MA: Of all these songs, “Quiet Americans” sounds most like a hit to me, or your version of a hit, more than any other Shearwater song I’ve heard. It’s hard for me to get it out of my head. And I think I know what it means, but what does it mean to you?
JM: My idea for Jet Plane and Oxbow was to try to make a protest record that wasn’t dumb or preachy. Which was sometimes hard to reconcile with how much fun it was to do! But the more grand or triumphant the songs sounded, the more conflicted the lyrics became, which I really liked. I listened to it the other day for the first time since we mastered it and it reminded me of a breakup letter—the kind that’s furious and tender at the same time, because it’s written with love.
MA: Wow, who are you breaking up with?
JM: Good question…the United States, I guess, though that sounds ridiculous when I say it out loud. Maybe the idea of the United States. Some of the things we like to tell ourselves about ourselves. I’m as guilty of that as the next person, by the way; I’m not saying I’m the guy who sees it all clearly. I don’t know if anybody really can.

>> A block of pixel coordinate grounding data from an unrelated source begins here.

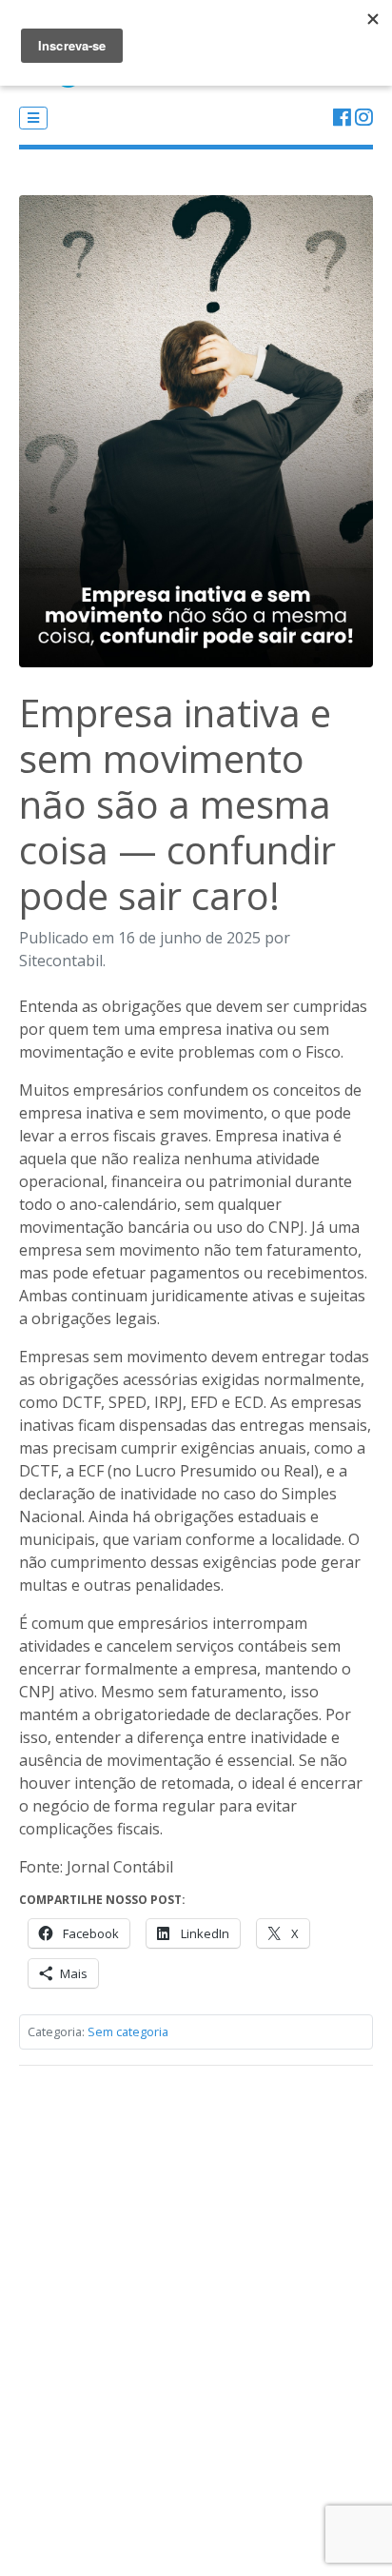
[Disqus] (196, 2319)
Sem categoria (128, 2031)
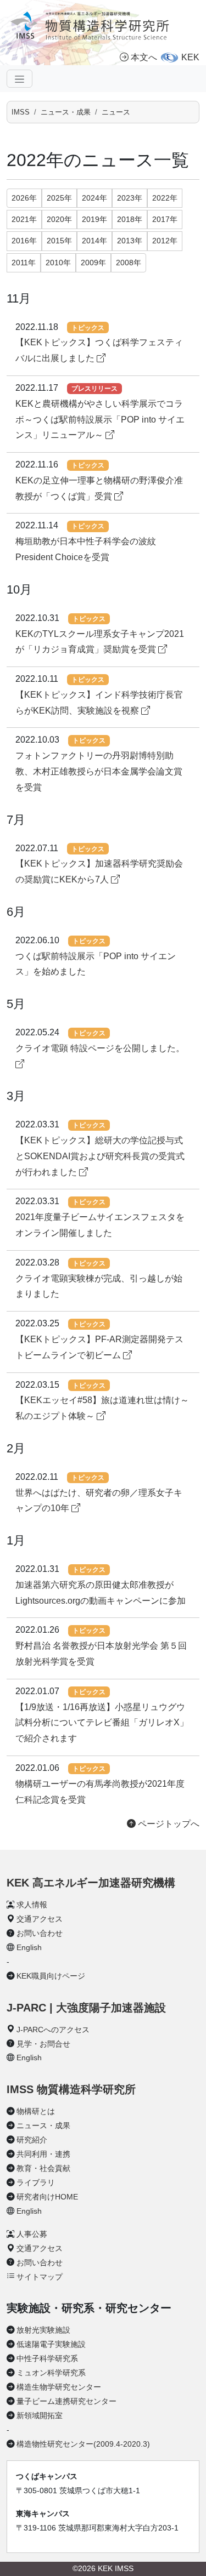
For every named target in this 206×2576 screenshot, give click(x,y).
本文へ (144, 57)
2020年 (59, 219)
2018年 (129, 219)
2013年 (129, 240)
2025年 (59, 197)
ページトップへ (167, 1823)
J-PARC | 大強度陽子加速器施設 (86, 2008)
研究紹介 (31, 2139)
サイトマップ (39, 2276)
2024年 (94, 197)
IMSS (21, 112)
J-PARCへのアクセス (53, 2029)
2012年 (164, 240)
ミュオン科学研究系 (51, 2372)
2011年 (24, 262)
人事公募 (31, 2234)
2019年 (94, 219)
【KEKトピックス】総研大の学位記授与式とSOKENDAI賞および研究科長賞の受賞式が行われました (100, 1156)
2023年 (129, 197)
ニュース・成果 (66, 112)
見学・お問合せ (43, 2043)
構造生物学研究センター (58, 2387)
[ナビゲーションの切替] (19, 78)
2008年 (128, 262)
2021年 (24, 219)
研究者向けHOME (47, 2196)
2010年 (58, 262)
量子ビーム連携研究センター (66, 2401)
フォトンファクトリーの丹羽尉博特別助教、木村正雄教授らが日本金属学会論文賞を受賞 (98, 771)
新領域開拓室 (39, 2415)
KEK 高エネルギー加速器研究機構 (91, 1883)
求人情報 (31, 1904)
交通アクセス (39, 1918)
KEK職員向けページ (50, 1975)
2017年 (164, 219)
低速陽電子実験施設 (51, 2344)
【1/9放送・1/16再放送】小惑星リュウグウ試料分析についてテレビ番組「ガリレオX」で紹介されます (101, 1722)
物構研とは (35, 2111)
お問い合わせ (39, 1933)
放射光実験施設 (43, 2330)
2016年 (24, 240)
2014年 (94, 240)
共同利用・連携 (43, 2154)
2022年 (164, 197)
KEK (190, 57)
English (29, 1947)
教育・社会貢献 (43, 2168)
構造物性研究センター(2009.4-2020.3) (83, 2444)
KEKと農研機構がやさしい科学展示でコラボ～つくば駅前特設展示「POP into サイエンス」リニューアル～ (100, 419)
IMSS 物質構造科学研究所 (71, 2089)
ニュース (116, 112)
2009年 (93, 262)
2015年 (59, 240)
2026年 (24, 197)
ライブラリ (35, 2182)
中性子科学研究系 (47, 2358)
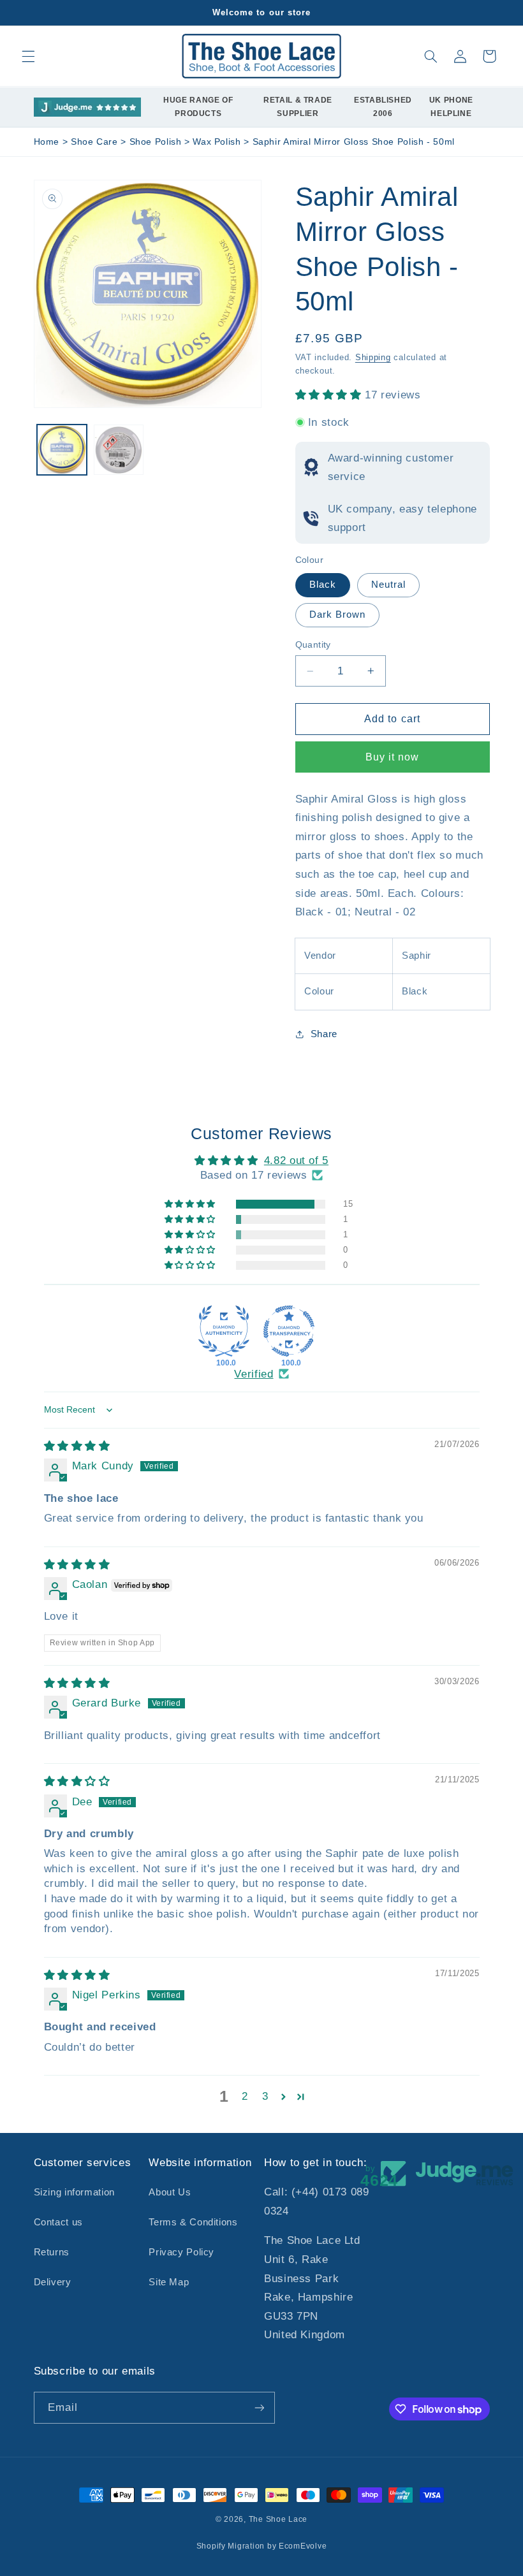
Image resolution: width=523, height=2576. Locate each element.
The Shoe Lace (278, 2519)
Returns (52, 2252)
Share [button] (324, 1034)
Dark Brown (337, 614)
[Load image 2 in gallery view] (119, 449)
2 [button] (245, 2096)
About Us (170, 2192)
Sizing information (74, 2192)
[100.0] (223, 1331)
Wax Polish (218, 142)
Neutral (388, 584)
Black (322, 584)
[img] (77, 1446)
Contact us (58, 2222)
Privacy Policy (181, 2252)
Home (47, 142)
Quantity (313, 645)
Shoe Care (96, 142)
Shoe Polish (157, 142)
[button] (28, 56)
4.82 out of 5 (296, 1160)
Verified (253, 1374)
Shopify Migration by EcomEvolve (261, 2546)
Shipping (373, 357)
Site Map (169, 2282)
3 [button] (265, 2096)
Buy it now (392, 757)
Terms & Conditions (193, 2222)
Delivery (52, 2282)
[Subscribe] (259, 2407)
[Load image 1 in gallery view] (62, 449)
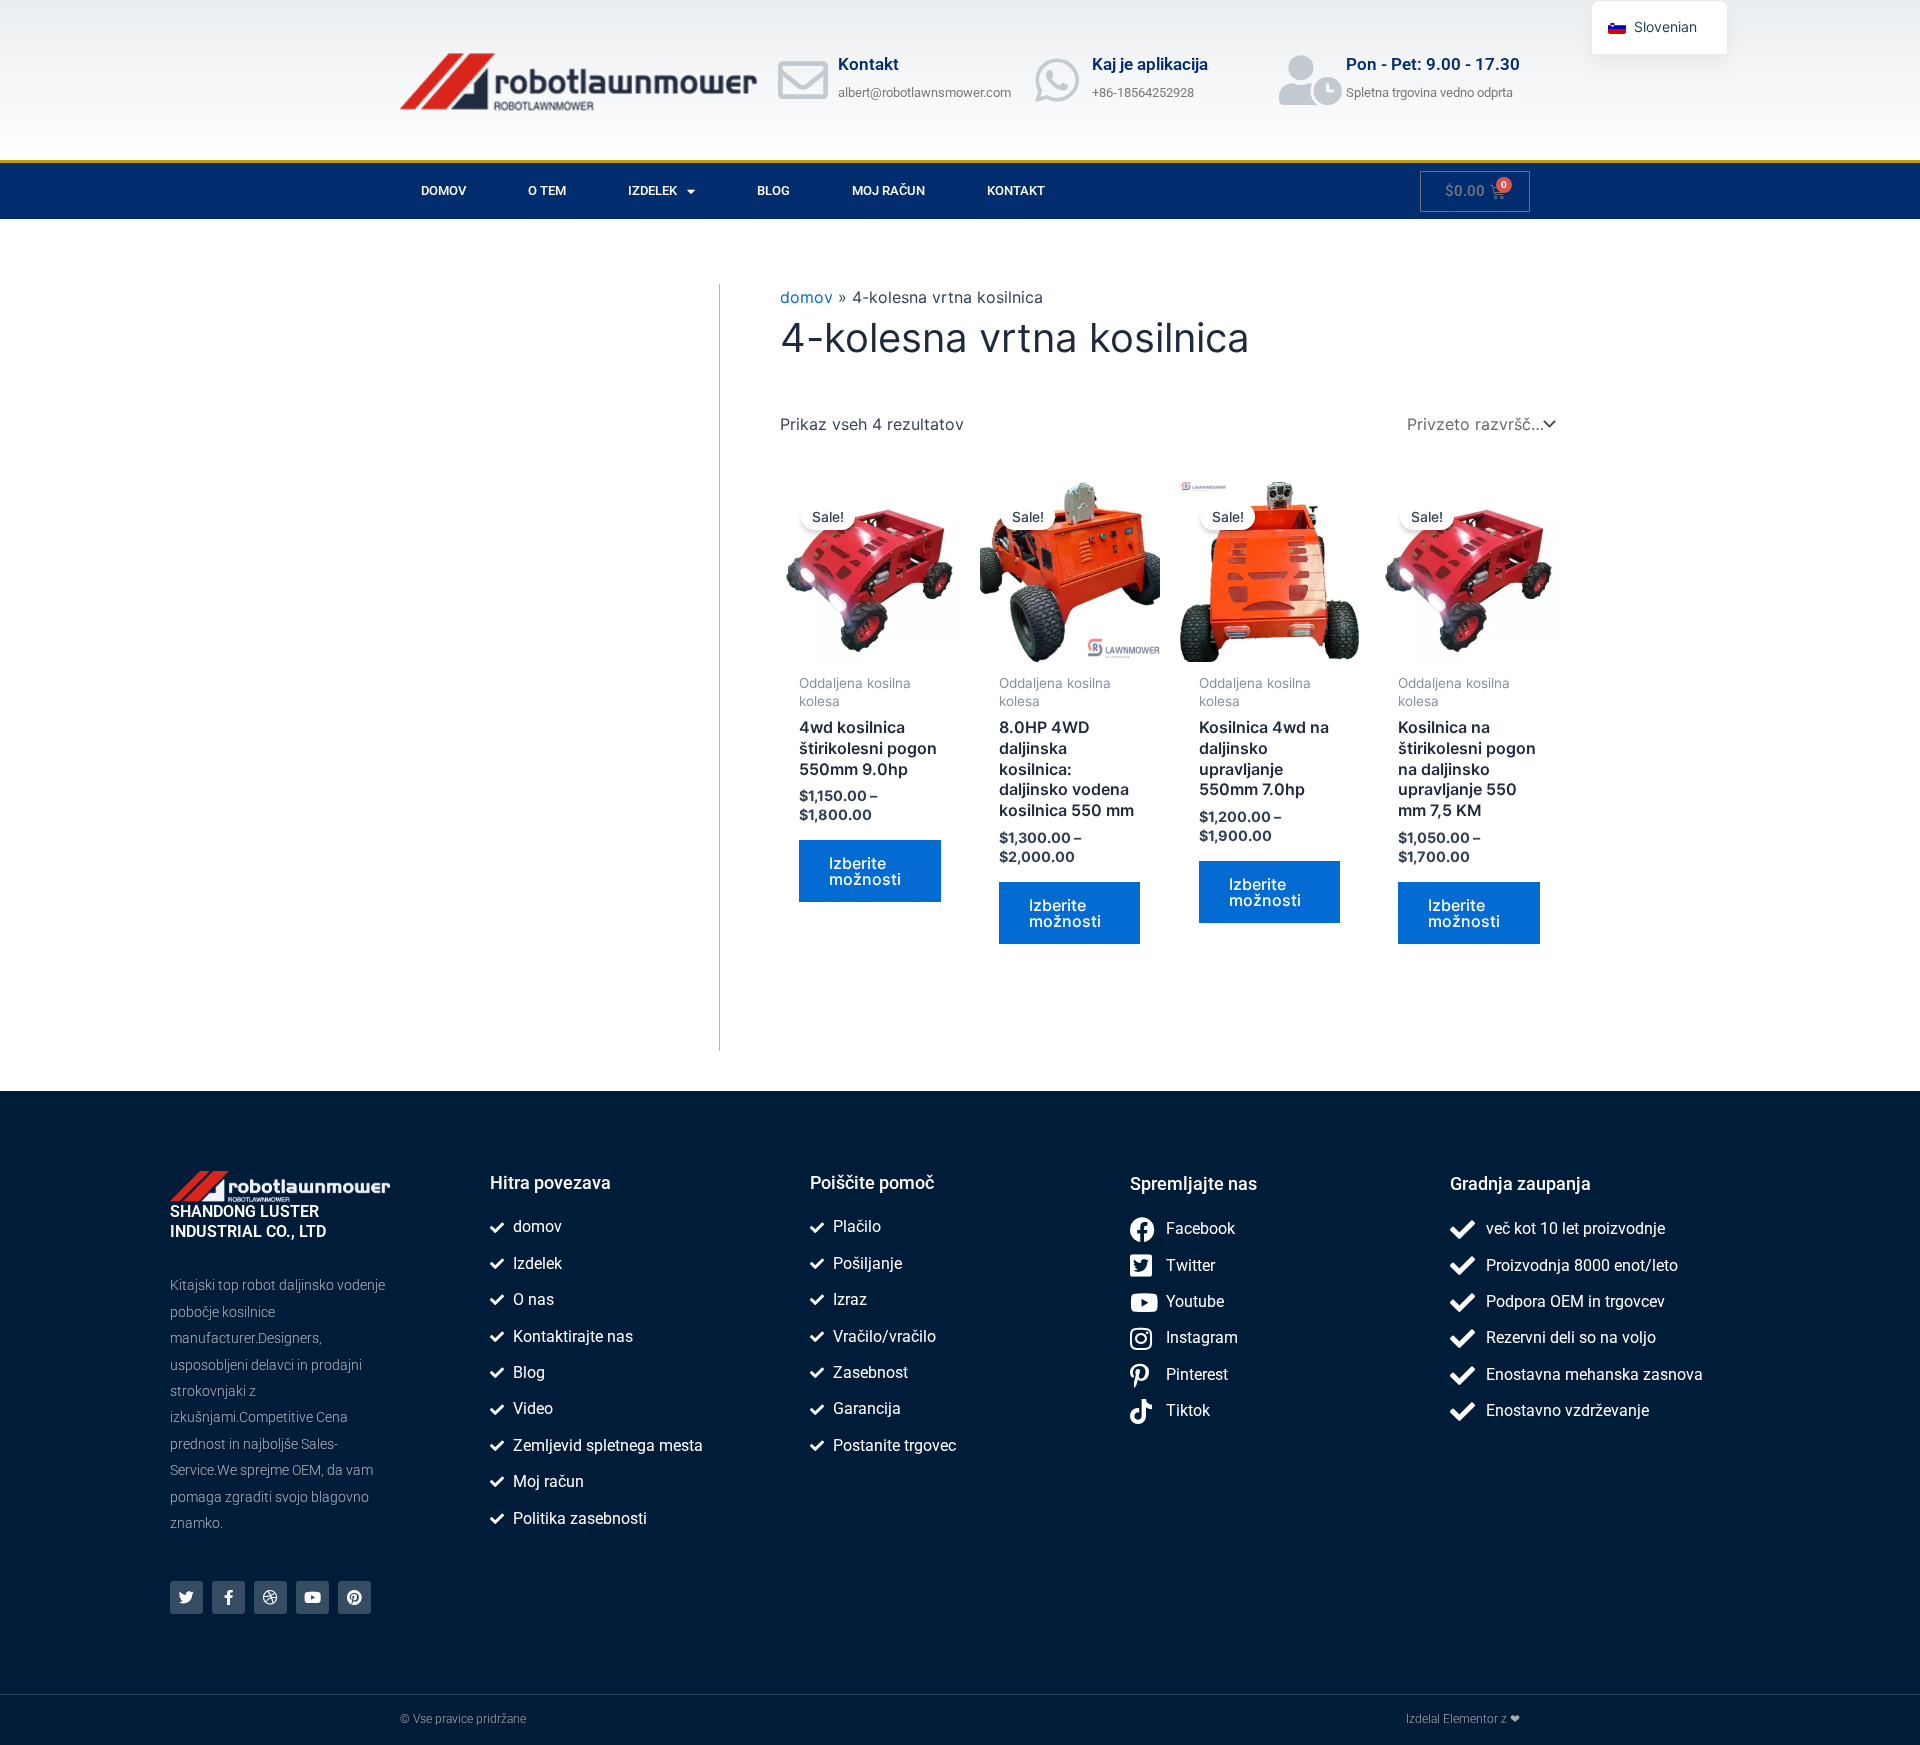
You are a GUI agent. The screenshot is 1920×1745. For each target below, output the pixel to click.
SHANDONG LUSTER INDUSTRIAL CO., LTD (248, 1221)
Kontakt (1016, 190)
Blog (773, 190)
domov (443, 190)
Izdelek (652, 190)
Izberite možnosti (865, 871)
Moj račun (888, 190)
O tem (547, 190)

MA [in his best Bowie]: “I’m afraid of Americans!” But it can’t really be a breakup, can it? Because in a breakup you walk away, and you’re not leaving… are you?
JM: That’s the thing. I can’t stop being an American, even when it makes my skin crawl. I also can’t help loving it here, even though I hate it sometimes, too. And I don’t think I’m the only one here who feels like this. So in the end, I guess, the record felt like a way for me to send out a little beacon that just says “You’re not alone.” In the tense, polarized, tech-addled—but still very beautiful—world we’re in, I don’t think anyone can hear that enough.